Let’s start by defining our terminology.
Contraception is the intentional act of rendering marital relations temporarily or permanently sterile. When contraception is not willed, a person is not engaging in it. In this case, the inquirer is asking whether she can use a particular drug – popularly called “the pill” – for the specific purpose of treating endometriosis. The fact that the particular drug also renders marital relations sterile is, in this situation, an unintended side effect. It would be similar to taking another drug for a heart condition that had the unfortunate side effect of rendering marital relations sterile. Because the side effect is not intended, only accepted as a by-product of treating the heart condition, the person is not engaging in contraception if she continues to have marital relations with her husband.
Here is a definition of
abortion by Pope John Paul II in
Evangelium Vitae:
Therefore, by the authority which Christ conferred upon Peter and his successors, in communion with the bishops – who on various occasions have condemned abortion and who in the aforementioned consultation, albeit dispersed throughout the world, have shown unanimous agreement concerning this doctrine – I declare that direct abortion, that is, abortion willed as an end or as a means, always constitutes a grave moral disorder, since it is the deliberate killing of an innocent human being. This doctrine is based upon the natural law and upon the written word of God, is transmitted by the Church’s Tradition and taught by the ordinary and universal magisterium (EV 62; emphasis added).
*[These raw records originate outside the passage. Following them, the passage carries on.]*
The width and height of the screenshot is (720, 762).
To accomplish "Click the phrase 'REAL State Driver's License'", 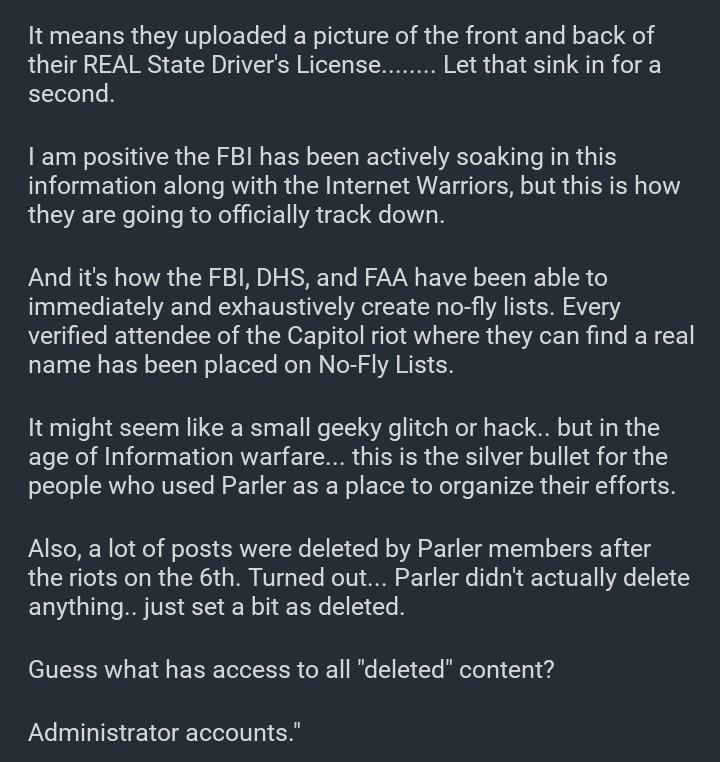I will (232, 65).
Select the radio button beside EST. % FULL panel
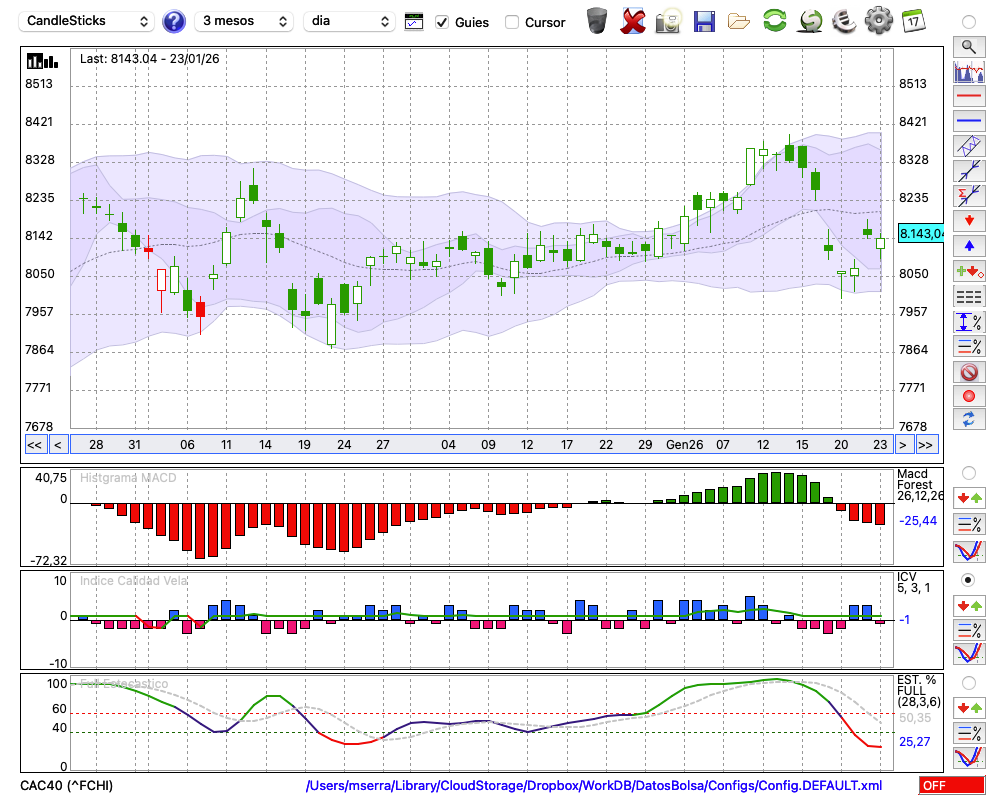This screenshot has height=800, width=1000. click(968, 683)
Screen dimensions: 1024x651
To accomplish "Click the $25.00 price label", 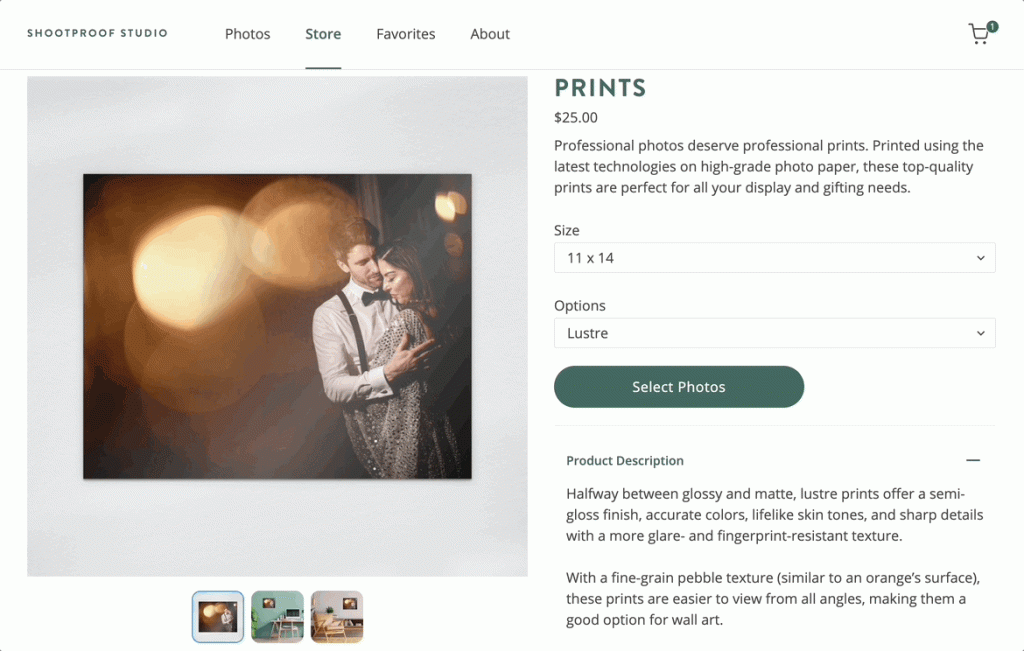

Thus, abortion must be willed as an end (i.e., one intends to kill a child), or used as a means to obtain some other end (i.e., one kills a child in an abortion to further some other goal), to be abortion. If one actually performed an abortion in order to treat endometriosis, such an action would be a moral evil falling under the proscriptions of
Evangelium Vitae and the two-thousand-year teaching tradition of the Church. But is that the case in this particular situation?
In this case, using this particular drug (“the pill”) as a treatment for endometriosis falls under the realm of moral law known as
double-effect. Among the various side effects of the drug is that it renders marital relations temporarily sterile and it has a potential to be abortifacient. Neither of these side effects are intended, only accepted as by-products of treating the disease in question. If the need to treat the illness is proportionate to the treatment required, one can use even a treatment that is known to have the side effects outlined. It may be that there are other treatment options available, which is why I recommended the work of the
Pope Paul VI Institute for the Study of Human Reproduction for medical bioethics questions in the realm of women’s health issues, but that does not mean that a person using this particular treatment option is committing abortion thereby.